Lizzy Caplan as Marlena Diamond
Jessica Lucas as Lily Ford
T.J. Miller as Hudson ‘Hud’ Platt
Michael Stahl-David as Rob Hawkins
Mike Vogel as Jason Hawkins
Odette Yustman as Beth McIntyre
Directed by Matt Reeves
Written by Drew Goddard

    Cloverfield is a hybrid of a film that teeter-totters precariously on the line between American style kaiju (giant monster) horror and good old science fiction films ala’ The Beast From 20000 Fathoms. It is a film about an attack on the many as documented by the few. A group of twenty something’s are throwing a party for one of their own who is going away to live in Japan when they experience what they at first believe is an earthquake. It turns out to be a lot more than an earthquake and the rest of the film revolves around the six main characters attempting to rescue a friend and simultaneously try to stay alive themselves. The party, and then the attack, is chronicled from the lens of a hand held video camera. It’s odd watching as we first see video testimonies from the upwardly mobile young crowd segue-way into scenes of destruction and carnage. It’s easy to see why the film could be considered a metaphor for the 9/11 attacks; the enemy is at first unknown and the initial show of force is on a treasured landmark, in the film it’s the Statue of Liberty. 9/11 occurred merely seven years prior to the release of Cloverfield. We are just beginning to heal from that day in 2011, so one only imagines how deep the wounds ran in 2008.

Cloverfield is the American Godzilla movie that the (Roland)Emmerich Godzilla movie should have been. Emmerich’s  film was more about Matthew Broderick acting cute, Jean Reno acting embarrassed and GINO (Godzilla In Name Only) wanting to crawl into a hole and die. Cloverfield is more about the people than the monster. It is about what they do in the face of adversity and the decisions they make when hard pressed.

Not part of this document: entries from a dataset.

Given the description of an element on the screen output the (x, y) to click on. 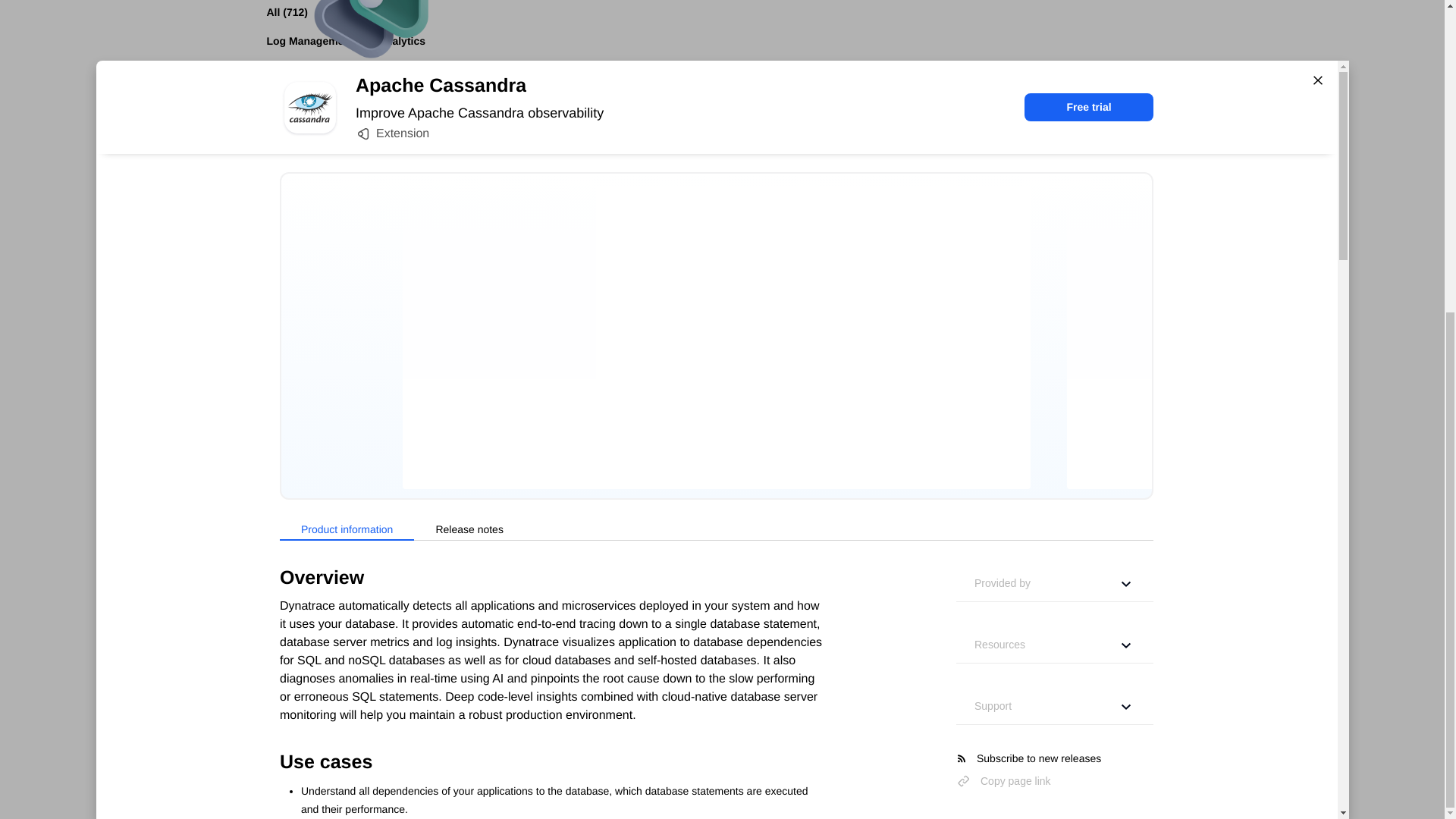
Automations (298, 154)
Application Security (317, 212)
Log Management and Analytics (345, 40)
Copy page link (1003, 282)
Kubernetes (295, 68)
set up Dynatrace on Kubernetes or OpenShift (527, 548)
Subscribe to new releases (1054, 259)
install OneAgent (671, 510)
Activate log monitoring (341, 675)
Provided by (1054, 84)
install OneAgent (668, 732)
Activate log monitoring (341, 808)
Digital Experience (311, 241)
Business Analytics (314, 270)
Application Observability (330, 184)
Given the description of an element on the screen output the (x, y) to click on. 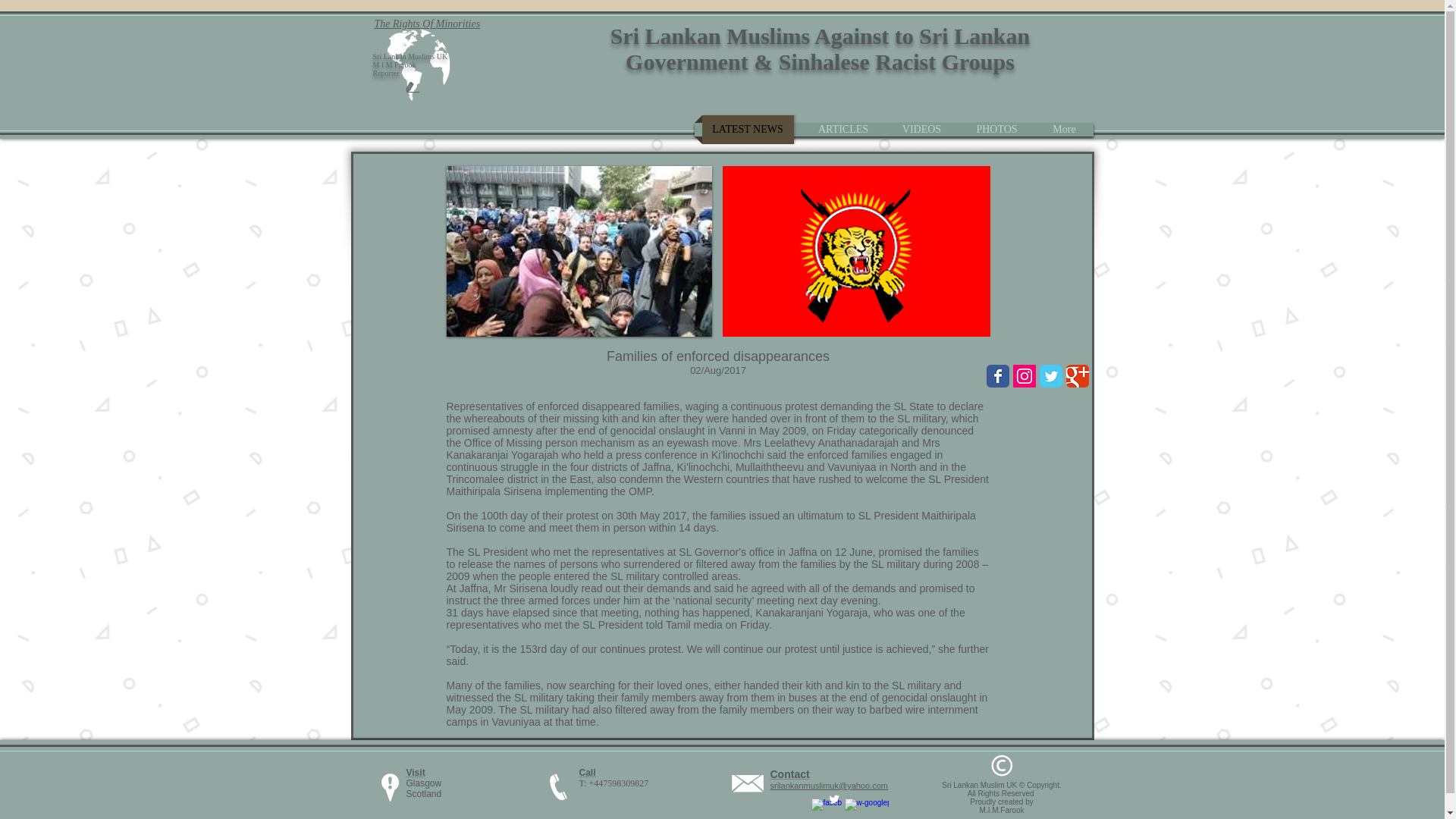
LATEST NEWS (748, 129)
download.jpg (578, 251)
Given the description of an element on the screen output the (x, y) to click on. 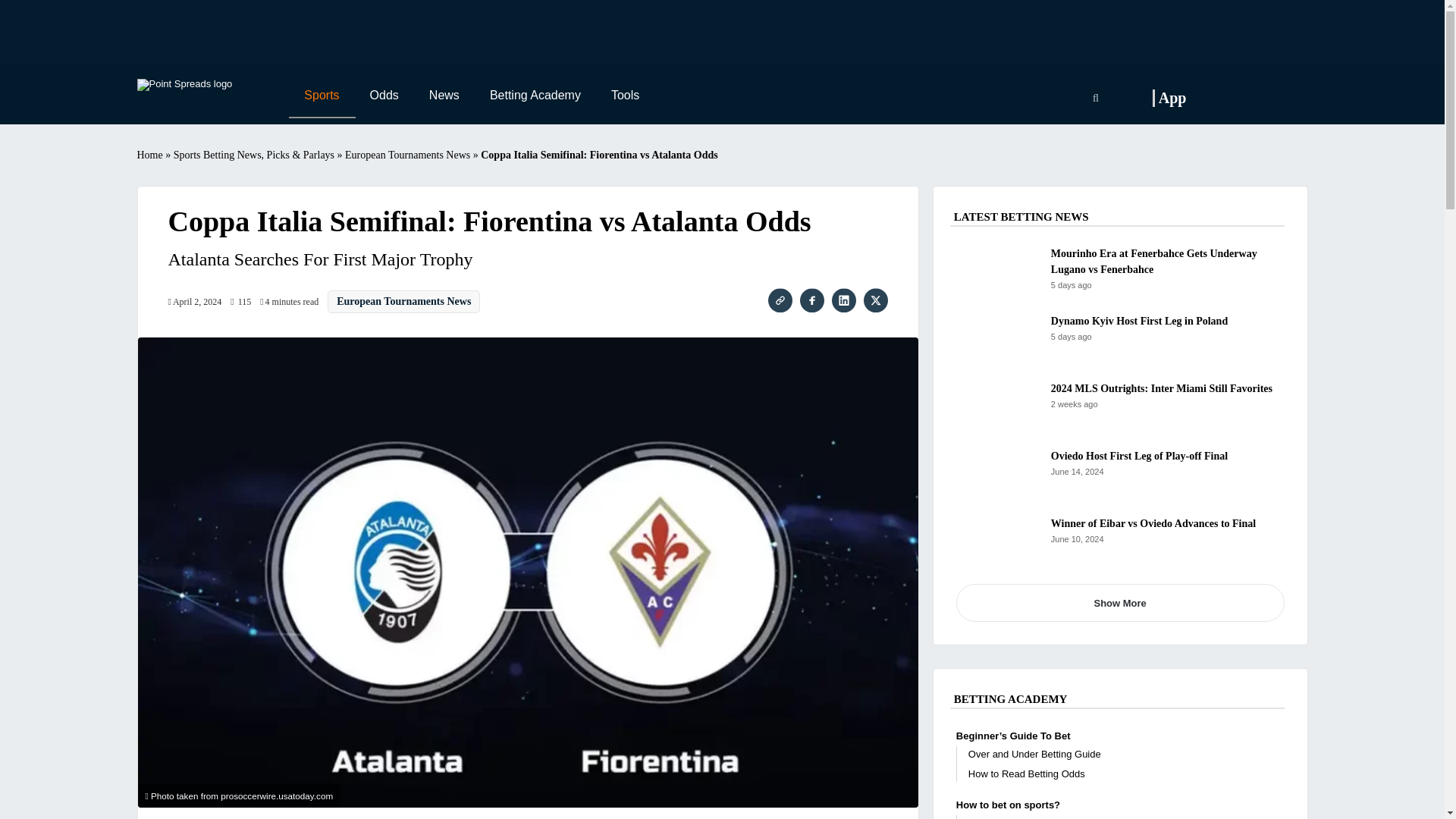
SUBSCRIBE to Point Spreads (1254, 98)
Sports (320, 95)
Point Spreads (183, 84)
Given the description of an element on the screen output the (x, y) to click on. 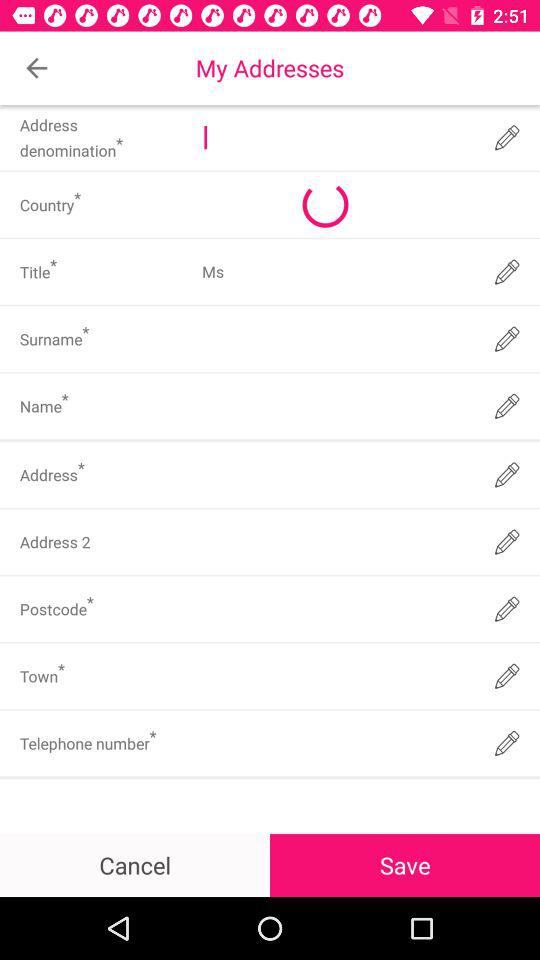
town text entry field (335, 676)
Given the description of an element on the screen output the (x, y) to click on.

They don’t always make the right choices, but, hey, that’s life.


The first trailer for this movie played before Transformers. It showed a giant explosion in the heart of New York City and the Statue of Liberty’s head being thrown down a street. It was shot with a hand-held video recorder. There was no title.

The title “Cloverfield”; initially just a codename for the movie, is named for the boulevard in Santa Monica where the Bad Robot offices were located during the making of the film.

The decapitated head of the Statue of Liberty in the street is inspired by the poster for John Carpenter’s Escape from New York, which depicts the head of the Statue of Liberty lying in the middle of the street.